Frequency Count in Haskell

1.3k views Asked by At

So The task i'm trying to accomplish is to get a frequency list of all possible patterns of length n from a string s.

Input (Text,Length) 
Output (Frequency)
String -> Int -> [Int]
freqCount s n = frequency list [int] in alphabetical order

["A","B","C","D"]

where the characters in s are limited to the four mentioned above, so I figured first step would be to get all the possible permutations of length n with repetitions allowed.

permutationsR k = sort(replicateM k ['A','B','C','D'])

eg.

permutationsR 2 

would give the output

 ["AA","AB","AC","AD","BA","BB","BC","BD","CA","CB","CC","CD","DA","DB","DC","DD"]

and then for each pattern get a count of how many times each occurred so something like

patternCount:: String -> String -> Int
patternCount text pattern = length (filter (\x -> x == pattern) [take (length(pattern)) (drop x text)| x <- [0..length(text)- length(pattern)]])
frequencyCount s n = map (\x -> patternCount s x) (permutationsR n)

However i figure this is going to be extremely inefficient because I am essentially going through the entire list to check for each pattern length(permutationsR n) times instead of what I reason should be possible to do in only one iteration.

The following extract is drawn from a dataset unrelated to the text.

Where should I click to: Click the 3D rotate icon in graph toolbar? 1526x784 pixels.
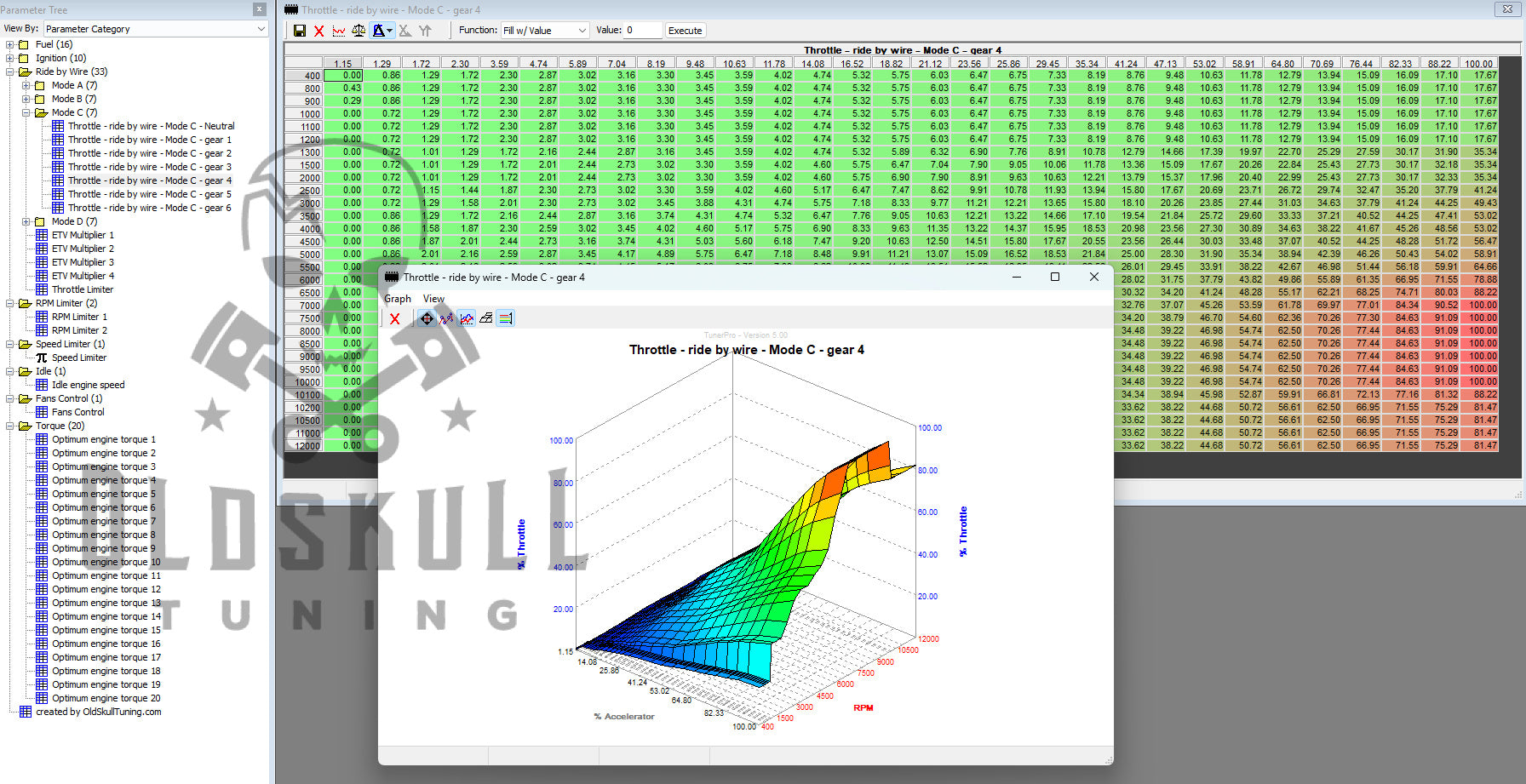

Is there a way to generate a frequency map like i would in an imperative language.

i.e. in pseudocode

where s = string
and n = length of pattern
//pattern is a map where key = pattern and value = frequencyCount

patterns = {"AA":0,"AB":0,"AC:0...}
for (i = 0; i < (length s - n); i++){
    patterns[s[i:(i+n)]] += 1
}

basically just iterating through once, splitting the string from (i:i+n) and updating the patterns map with each occurence.

example input,output would be something like this

s= "AABBCA"
n = 2
frequencyList s n = [1,1,0,0,0,1,1,0,1,0,0,0,0,0,0,0]
1

There are 1 answers

0
KJ4TIP On BEST ANSWER

Here's a possible solution:

import Data.List

groupsOf n str =
  unfoldr (\s ->
            if length s < n
            then Nothing
            else Just (take n s, tail s)) str

frequency :: (Ord t, Eq t) => [t] -> [(t, Int)]
frequency =
  map (\s -> (head s, length s)) . group . sort

groupsOf splits an input string into overlapping sequences of length n. For example,

groupsOf 3 "AABCABC"

would give

["AAB", "ABC", "BCA", "CAB", "ABC"].  

frequency then will count the occurrences of each subsequence, so

frequency $ groupsOf 3 "AABCABC"

should give

[("AAB", 1), ("ABC", 2), ("BCA", 1), ("CAB", 1)].

Any subsequence that does not appear in the result occurred zero times.